A Namespace provides to a process their own view of the system. For example, a process only knows about its PIDs, mount points and filesystems.

CGroups

While namespaces controls the view of the system for one process, CGroup limits the resources used by one process (or a group of processes). Such examples include:

  • CPU usage
  • Memory limits
  • Network and disk IO
  • Devices

Java

The current troubles is on how the JVM interacts with CGroups to gather system resources.

Memory

A Java program does not only use memory for the heap size, but also for the Garbage Collector threads, the just in time compiler, …

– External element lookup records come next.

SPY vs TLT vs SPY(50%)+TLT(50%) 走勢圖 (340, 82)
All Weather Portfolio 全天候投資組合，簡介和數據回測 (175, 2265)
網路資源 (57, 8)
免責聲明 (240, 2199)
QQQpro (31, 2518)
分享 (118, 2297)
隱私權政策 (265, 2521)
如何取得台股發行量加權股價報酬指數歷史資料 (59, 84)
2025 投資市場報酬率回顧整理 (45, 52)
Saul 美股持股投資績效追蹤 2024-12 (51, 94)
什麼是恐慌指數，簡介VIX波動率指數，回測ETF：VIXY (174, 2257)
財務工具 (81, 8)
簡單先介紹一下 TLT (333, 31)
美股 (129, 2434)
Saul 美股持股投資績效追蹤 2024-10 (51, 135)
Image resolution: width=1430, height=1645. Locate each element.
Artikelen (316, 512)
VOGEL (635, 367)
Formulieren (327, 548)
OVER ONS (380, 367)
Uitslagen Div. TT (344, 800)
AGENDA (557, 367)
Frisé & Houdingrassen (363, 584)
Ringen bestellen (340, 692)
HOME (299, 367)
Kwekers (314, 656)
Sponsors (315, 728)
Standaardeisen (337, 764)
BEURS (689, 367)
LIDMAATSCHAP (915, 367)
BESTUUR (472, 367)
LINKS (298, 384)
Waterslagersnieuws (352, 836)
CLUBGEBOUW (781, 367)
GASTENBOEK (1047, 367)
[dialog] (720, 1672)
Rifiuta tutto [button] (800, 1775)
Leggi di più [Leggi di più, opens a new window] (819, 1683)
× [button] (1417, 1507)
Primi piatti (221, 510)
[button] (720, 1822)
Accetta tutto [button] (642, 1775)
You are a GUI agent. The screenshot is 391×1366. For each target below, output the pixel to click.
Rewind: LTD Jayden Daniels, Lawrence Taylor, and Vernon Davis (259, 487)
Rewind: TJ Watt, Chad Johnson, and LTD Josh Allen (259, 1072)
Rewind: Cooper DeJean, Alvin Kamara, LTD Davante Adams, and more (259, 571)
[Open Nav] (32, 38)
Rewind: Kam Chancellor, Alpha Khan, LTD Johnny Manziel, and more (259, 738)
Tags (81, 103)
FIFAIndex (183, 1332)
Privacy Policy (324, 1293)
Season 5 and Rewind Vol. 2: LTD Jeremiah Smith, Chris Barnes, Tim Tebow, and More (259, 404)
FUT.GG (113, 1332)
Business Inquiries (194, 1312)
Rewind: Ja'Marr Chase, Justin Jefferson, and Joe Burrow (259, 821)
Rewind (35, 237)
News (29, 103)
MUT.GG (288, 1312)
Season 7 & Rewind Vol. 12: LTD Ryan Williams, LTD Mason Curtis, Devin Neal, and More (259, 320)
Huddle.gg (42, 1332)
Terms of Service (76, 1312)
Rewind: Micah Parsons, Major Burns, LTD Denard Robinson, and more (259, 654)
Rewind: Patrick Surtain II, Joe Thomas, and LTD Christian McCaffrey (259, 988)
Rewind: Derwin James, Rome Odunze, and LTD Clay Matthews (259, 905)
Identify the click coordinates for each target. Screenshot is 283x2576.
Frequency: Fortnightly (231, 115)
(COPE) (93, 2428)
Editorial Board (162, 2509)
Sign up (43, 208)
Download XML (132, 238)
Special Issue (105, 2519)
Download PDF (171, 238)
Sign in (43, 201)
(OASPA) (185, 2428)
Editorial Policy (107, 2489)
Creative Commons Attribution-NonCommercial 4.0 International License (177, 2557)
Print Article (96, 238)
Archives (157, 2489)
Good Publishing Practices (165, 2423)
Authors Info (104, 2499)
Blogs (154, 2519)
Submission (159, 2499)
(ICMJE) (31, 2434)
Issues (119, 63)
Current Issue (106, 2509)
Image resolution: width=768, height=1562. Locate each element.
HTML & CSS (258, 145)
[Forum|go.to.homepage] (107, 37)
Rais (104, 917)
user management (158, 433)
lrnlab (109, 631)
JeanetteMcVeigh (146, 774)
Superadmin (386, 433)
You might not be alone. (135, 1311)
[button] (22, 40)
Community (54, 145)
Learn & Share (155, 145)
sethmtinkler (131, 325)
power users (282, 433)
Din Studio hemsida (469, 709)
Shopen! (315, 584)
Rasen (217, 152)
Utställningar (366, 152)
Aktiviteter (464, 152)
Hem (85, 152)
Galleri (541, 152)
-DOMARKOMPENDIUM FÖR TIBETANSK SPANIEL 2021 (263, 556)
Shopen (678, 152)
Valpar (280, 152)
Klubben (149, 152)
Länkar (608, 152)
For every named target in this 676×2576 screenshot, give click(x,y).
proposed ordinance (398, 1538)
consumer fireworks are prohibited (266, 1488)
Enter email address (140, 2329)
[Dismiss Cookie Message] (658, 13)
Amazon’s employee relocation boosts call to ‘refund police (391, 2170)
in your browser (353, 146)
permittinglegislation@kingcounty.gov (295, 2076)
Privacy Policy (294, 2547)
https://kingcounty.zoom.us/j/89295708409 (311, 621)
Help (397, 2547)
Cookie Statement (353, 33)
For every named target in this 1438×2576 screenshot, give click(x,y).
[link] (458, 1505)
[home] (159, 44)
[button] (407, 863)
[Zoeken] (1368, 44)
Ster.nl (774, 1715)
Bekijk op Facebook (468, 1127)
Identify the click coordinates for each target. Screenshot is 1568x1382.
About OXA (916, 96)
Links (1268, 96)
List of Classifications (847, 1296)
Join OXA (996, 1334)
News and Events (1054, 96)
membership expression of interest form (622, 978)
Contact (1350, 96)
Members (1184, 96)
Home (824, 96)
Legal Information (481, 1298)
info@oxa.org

Before Java 8u131, to get the quantity of available memory on the host, the JVM determined the heap size by looking into into /proc. However, in a container environment, this value reflect the memory of the system and not of the memory available to the container, in contradiction with the value allocated to the container by its CGroups definition.

VM versus container architecture

The consequence of such behaviour is simple yet problematic. The maximum heap size is by default be 1/4 of the physical memory. Since this memory is based on the physical memory of the host, a Java process running inside container may well allocate more than the memory available for the container. Thus, it will receive a kill signal as the consequence of exceeding the limitations enforced by the CGroup.

Two solutions exists:

  • use JAVA Options -Xmx to manually set the maximum heap size which reduces the portability offered by containers
  • use JDK8u131 or JDK9 and -XX:+UseCGroupMemoryLimitForHeap -XX:+UnlockExperimentalVMOptions flags in order to make the JVM size aware of the CGroup

CPU

The problem is very similar in terms of CPU Usage. There are two ways of limiting the CPU usage of a process using CGroups:

  • CPU sets: assign a number of CPU to a process
  • CPU shares: assign a weight which acts like percentage limits on the usage of the CPU.

The JVM is not aware that it is running inside a container and will base it’s default settings on the number of CPU available on the host instead of the ones enforced by the CGroup. Based on this value the JVM will start too much GC and JIT threads leading to performance issues.

This issue is solved in the newest JDK as well. Since the JVM is now aware of the number of CPUs available through CGroups. it is therefore not recommended to use CPU Shares.

Conclusion

In contrast with VM technology, containers don’t hide the underlying hardware from the process. The issue with containers and CGroups is mostly solved after JDK8u131.